New journal highlights international genocide research
He has answered over 900 e-mails. He has exchanged letters with a German scholar with no Internet access. He has read it cover to cover. Now, there is finally a stack of the new journal of Genocide Studies and Prevention on Herbert Hirsch’s desk.
Hirsch is managing co-editor of the newly created international journal.
He has answered over 900 e-mails. He has exchanged letters with a German scholar with no Internet access. He has read it cover to cover. Now, there is finally a stack of the new journal of Genocide Studies and Prevention on Herbert Hirsch’s desk.
Hirsch is managing co-editor of the newly created international journal. A professor in the L. Douglas Wilder School of Government and Public Affairs, he began studying genocide after the mass suicide of Jim Jones’ People’s Temple Cult in 1978. Over 900 people killed themselves on Jones’ instructions in a compound in the jungle of Guyana.
“I started thinking about – if you can convince people to kill themselves and their children, how difficult would it be to convince them to kill other people different from themselves?” Hirsch said.
Last week, VCU celebrated the launch of the journal with a reception at the University Student Commons.
“It’s a great day to be able to have this journal,” said Robert Holsworth, dean of the College of Humanities and Sciences.
Hirsch began the event with a speech on the history of genocide. He told the audience that victims and perpetrators are not the only actors.
“You can’t forget about bystanders because bystanders allow it to happen,” Hirsch said, mentioning that Gen. Dwight D. Eisenhower made townspeople tour concentration camps after liberation.
Hirsch has studied the historic and present-day genocides around the globe. A founding member of the International Association of Genocide Scholars, Hirsch said interest in genocide mushroomed in the 1990s.
“When the genocides in Bosnia and Rwanda were getting public attention, and the United States government was not getting involved, a lot more people began to get interested in questions about political violence and genocide,” he said.
Three hundred people attended the group’s 2005 conference, which prompted members to find a new way to get the word out about the latest scholarship.
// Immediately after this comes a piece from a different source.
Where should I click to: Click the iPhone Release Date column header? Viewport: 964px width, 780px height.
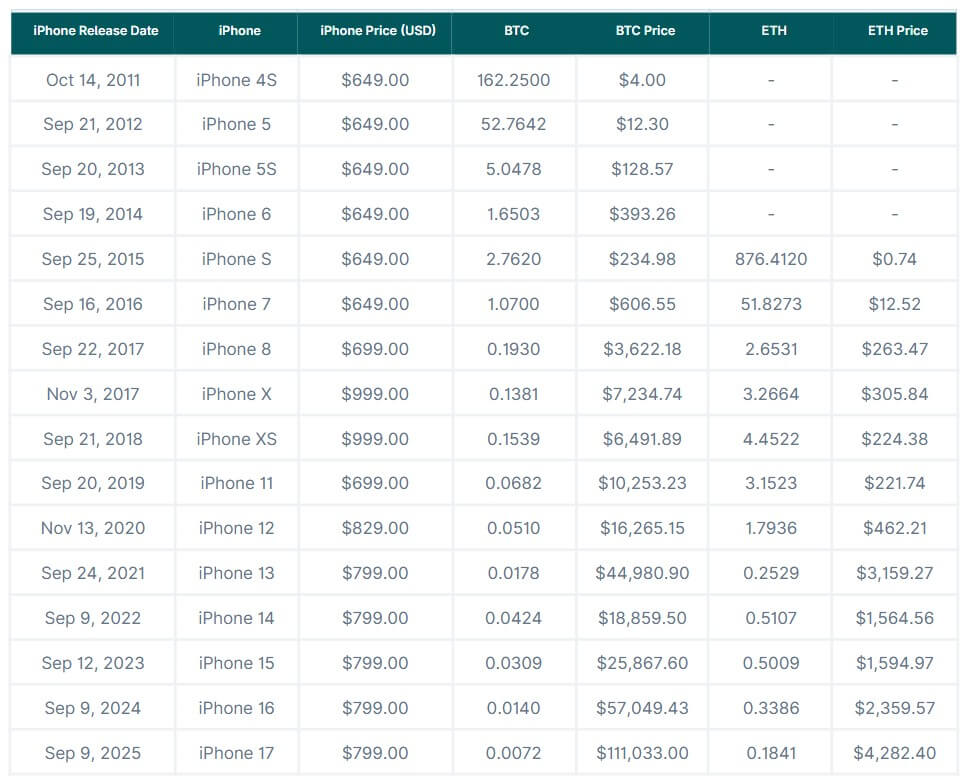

Hirsch became one of four founding co-editors of the journal. VCU volunteered space and resources for the editorial offices. Three experts review every article for the publication, which the University of Toronto Press publishes three times a year.
The first issue focuses on the ongoing killings in Darfur, Sudan, while the second focuses on genocide in Armenia. The third will be a general issue including a look at international law and the media. Next year, the journal will cover Rwanda.
Hirsch said the 20th century was “the most violent century in human history” and that the 21st is “not looking as good as we’d like.”
Violence in Darfur has continued, while a million people may have been killed as a result of ongoing fighting in the Democratic Republic of the Congo.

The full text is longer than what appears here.